Local Faces: George & Ada Powell

Summer is the season when you are likely to meet George Powell sitting in the sun on the Manor waste in Wendover, happy to pass the time of day with anyone who will chat with him. His Lancashire accent betrays his Northern origin so how did he come to be here? It’s all the fault of his wife of 70 years, Ada. Back in 1953 they were visiting their married daughter, Joyce, who lived in Castle Park Road and was expecting her first baby. Ada I was desperate to know her first grandchild and she noticed that the house opposite was for sale. They went to look at it and decided to buy it straight away. Both George and Ada were born and brought up in Oldham. Furthermore, their son Brian (20) and living with them. Together they ran a grocer’s shop (familiar to all viewers of Coronation Street) and George was in partnership with his brother Cliff in a taxi firm. All was resolved and they came down south.

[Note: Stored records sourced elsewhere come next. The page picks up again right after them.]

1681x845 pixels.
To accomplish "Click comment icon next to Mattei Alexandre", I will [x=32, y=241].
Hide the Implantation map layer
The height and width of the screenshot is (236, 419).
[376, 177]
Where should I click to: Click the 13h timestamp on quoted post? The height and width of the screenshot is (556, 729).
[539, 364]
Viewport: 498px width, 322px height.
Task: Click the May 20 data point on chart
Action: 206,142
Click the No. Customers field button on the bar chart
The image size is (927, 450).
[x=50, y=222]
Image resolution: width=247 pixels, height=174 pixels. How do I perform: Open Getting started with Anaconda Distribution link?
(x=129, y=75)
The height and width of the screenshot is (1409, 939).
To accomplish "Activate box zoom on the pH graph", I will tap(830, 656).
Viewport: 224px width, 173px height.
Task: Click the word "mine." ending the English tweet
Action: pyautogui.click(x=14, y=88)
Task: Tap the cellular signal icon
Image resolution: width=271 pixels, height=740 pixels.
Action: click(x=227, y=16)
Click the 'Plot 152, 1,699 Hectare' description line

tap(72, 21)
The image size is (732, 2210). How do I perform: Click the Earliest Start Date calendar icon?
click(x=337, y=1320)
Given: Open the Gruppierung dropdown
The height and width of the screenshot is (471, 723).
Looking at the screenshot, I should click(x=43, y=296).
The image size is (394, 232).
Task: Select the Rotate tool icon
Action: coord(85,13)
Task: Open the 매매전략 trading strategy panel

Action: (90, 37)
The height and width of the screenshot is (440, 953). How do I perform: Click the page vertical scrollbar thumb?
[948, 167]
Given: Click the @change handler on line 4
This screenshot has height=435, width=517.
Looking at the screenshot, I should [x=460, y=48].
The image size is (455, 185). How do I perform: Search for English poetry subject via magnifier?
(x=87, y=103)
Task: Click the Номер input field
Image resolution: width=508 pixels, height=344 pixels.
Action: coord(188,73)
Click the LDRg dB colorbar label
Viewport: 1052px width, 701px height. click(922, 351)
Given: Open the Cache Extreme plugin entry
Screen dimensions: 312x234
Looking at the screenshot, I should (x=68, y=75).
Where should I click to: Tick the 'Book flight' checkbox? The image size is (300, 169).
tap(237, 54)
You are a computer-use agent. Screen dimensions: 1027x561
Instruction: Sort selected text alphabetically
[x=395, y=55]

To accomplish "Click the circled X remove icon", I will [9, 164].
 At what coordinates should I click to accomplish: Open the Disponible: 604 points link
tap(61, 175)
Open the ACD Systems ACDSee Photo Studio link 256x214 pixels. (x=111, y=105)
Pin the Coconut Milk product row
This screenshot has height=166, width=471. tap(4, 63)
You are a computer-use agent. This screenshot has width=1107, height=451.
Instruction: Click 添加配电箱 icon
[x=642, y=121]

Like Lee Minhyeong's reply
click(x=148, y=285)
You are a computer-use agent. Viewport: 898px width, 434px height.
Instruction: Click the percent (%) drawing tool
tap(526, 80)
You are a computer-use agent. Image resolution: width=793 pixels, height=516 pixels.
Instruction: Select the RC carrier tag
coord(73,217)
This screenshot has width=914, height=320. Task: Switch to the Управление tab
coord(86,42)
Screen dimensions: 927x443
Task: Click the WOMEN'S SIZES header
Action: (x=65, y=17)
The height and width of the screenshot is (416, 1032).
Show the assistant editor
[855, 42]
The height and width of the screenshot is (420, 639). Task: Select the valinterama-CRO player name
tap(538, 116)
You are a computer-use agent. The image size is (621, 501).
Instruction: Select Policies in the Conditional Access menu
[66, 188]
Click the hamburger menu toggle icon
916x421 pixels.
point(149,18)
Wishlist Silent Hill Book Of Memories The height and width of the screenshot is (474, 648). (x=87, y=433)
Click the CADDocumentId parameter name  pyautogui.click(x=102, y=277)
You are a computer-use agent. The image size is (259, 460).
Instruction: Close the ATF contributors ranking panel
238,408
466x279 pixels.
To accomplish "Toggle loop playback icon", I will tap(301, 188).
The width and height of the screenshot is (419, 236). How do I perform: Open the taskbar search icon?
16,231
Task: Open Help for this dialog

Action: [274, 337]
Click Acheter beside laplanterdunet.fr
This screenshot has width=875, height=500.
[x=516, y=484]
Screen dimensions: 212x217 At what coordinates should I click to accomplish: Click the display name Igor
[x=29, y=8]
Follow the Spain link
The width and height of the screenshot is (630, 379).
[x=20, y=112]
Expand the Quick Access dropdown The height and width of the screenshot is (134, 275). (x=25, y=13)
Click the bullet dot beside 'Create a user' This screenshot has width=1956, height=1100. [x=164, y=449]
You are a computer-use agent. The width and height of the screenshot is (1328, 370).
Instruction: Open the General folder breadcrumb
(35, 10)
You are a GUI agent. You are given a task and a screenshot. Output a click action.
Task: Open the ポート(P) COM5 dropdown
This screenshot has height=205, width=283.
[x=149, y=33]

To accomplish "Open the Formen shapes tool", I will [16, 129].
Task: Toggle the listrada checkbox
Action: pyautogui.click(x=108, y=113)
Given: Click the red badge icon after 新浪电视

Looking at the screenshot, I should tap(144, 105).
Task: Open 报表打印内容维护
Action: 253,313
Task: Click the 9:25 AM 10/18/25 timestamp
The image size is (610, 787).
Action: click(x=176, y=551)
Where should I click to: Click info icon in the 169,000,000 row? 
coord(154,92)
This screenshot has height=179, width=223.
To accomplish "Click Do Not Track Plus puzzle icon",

George was only 44, with no mortgage to pay but no money coming in. He and Ada were married in 1930 and although they started the decade working in the Cotton Mills, the depression soon changed all that and George found he could turn his hand to anything to keep his family financially secure. George went to see if he could help out in any way at RAF Halton. The officer, a Yorkshire man himself, was very interested in the fact that George had been a Tank Commander in World War II and had studied applied mechanics in Harrogate so he started as a technician in Basic Studies Workshop. Two years later George also started a driving school. Meanwhile, Ada found a mornings only job making aerials at Antiference but then they phased out part-timers so she moved to the delicatessen counter at Woolworth’s.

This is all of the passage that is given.